Pixel coordinate grounding data
■ ■ ■ ■
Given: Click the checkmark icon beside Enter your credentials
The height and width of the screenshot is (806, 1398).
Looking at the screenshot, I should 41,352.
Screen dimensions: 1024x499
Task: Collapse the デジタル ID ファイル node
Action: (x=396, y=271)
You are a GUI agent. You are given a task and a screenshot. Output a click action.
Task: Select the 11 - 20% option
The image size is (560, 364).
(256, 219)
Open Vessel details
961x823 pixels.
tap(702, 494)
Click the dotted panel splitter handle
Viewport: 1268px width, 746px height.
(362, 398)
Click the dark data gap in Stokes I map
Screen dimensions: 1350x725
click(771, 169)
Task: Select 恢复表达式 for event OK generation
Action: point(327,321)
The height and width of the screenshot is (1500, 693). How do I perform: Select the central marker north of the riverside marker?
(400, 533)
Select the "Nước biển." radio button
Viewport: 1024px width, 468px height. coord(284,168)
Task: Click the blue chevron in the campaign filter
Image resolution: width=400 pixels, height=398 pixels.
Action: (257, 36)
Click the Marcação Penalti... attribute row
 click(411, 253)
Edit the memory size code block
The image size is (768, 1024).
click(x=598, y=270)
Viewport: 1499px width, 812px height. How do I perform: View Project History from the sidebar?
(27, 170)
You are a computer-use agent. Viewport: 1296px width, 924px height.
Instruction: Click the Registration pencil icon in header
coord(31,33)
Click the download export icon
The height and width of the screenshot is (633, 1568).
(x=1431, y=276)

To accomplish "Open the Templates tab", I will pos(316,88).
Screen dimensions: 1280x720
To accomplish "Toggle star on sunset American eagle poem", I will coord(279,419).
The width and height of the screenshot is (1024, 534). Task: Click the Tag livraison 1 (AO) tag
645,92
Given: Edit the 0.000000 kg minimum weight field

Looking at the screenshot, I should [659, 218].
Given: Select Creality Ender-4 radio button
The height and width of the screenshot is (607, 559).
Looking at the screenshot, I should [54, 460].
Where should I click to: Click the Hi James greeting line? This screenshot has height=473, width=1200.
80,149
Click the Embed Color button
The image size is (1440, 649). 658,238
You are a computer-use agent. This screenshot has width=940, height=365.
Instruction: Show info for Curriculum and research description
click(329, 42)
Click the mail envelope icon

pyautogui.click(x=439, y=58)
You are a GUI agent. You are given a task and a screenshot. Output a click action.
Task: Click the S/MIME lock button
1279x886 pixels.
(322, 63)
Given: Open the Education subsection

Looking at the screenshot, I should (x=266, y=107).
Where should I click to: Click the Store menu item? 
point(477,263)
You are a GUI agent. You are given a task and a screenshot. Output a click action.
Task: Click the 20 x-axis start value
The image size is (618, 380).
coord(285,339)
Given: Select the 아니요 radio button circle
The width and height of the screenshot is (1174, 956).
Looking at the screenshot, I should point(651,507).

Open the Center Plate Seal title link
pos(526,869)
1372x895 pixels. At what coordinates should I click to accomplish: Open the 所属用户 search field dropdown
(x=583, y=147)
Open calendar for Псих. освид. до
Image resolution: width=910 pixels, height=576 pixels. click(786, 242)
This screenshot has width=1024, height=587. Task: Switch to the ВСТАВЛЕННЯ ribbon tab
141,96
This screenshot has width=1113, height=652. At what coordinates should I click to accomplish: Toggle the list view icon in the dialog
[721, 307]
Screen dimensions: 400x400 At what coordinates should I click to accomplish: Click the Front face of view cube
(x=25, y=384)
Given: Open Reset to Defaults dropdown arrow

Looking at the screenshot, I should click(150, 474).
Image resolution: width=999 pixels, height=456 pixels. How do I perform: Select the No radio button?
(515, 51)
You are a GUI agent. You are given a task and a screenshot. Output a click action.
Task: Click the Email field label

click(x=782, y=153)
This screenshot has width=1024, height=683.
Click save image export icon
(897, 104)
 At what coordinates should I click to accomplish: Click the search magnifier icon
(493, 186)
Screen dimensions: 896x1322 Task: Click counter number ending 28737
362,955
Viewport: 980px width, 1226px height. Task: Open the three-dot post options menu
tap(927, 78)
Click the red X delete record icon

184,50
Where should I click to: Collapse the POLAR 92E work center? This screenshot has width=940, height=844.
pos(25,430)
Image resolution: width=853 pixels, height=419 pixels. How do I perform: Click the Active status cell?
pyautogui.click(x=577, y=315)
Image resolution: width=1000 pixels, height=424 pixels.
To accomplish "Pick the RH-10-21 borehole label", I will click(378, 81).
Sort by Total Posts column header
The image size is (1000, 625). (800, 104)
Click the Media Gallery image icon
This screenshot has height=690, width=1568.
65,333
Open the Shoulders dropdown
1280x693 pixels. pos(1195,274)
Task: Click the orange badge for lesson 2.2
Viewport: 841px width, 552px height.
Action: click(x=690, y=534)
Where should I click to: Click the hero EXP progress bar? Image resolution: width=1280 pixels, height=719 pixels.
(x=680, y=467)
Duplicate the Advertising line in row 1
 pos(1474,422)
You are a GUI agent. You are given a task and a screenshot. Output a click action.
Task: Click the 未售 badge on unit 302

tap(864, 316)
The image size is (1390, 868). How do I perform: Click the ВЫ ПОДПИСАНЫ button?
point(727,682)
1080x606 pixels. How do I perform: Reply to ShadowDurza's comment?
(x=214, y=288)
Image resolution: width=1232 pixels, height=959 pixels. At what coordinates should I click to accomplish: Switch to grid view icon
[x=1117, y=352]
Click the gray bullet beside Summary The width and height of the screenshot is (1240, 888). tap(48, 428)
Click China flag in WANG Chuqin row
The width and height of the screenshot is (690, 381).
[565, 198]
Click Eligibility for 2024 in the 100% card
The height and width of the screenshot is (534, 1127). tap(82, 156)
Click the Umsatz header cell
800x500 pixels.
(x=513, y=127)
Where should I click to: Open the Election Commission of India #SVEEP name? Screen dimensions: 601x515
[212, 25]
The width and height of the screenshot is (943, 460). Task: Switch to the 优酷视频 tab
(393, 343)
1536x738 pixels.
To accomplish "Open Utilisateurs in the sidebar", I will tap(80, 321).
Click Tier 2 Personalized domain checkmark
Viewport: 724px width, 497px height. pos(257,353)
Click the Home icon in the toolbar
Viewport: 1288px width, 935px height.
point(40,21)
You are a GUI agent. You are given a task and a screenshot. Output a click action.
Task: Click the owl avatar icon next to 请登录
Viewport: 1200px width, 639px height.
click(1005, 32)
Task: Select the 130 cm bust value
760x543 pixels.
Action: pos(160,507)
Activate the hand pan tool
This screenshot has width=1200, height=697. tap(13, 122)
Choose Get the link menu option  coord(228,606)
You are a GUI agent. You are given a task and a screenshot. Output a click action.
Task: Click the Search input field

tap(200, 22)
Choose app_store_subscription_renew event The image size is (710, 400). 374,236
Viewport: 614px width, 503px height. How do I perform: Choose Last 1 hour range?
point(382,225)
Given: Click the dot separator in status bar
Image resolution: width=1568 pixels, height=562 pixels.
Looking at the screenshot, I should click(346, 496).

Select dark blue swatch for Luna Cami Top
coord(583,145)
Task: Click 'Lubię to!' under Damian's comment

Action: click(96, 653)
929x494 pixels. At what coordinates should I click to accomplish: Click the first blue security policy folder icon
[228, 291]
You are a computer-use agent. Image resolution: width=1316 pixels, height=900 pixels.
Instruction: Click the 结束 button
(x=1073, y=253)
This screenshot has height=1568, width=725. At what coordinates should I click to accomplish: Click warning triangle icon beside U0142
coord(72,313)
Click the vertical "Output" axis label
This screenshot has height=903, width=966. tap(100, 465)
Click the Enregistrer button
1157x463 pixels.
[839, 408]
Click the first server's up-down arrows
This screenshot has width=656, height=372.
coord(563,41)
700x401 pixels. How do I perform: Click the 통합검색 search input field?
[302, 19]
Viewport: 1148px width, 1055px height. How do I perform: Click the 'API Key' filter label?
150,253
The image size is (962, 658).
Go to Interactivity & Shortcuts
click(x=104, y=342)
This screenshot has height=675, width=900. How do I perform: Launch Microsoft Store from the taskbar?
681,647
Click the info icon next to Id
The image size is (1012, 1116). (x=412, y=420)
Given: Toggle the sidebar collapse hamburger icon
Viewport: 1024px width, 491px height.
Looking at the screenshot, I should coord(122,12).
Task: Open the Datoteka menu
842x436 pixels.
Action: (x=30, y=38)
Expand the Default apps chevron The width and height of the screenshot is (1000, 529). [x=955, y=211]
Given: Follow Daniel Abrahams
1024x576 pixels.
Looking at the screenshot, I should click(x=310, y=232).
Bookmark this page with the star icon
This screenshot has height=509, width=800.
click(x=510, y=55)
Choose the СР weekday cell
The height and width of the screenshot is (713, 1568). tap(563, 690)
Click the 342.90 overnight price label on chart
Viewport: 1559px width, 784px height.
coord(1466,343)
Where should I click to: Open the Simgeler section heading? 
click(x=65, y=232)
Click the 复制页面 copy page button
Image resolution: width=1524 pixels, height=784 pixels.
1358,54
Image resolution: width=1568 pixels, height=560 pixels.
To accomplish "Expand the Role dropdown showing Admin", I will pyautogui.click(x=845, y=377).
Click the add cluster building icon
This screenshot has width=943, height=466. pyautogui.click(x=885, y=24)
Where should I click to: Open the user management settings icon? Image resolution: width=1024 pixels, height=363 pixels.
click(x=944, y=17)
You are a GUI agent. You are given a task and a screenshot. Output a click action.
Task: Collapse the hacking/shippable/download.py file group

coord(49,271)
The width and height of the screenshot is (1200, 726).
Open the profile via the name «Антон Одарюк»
■ ■ ■ ■
— BRIEF —
Please determine how many lines of the records above contain "will", and state that number only.

— YOUR RESPONSE —
5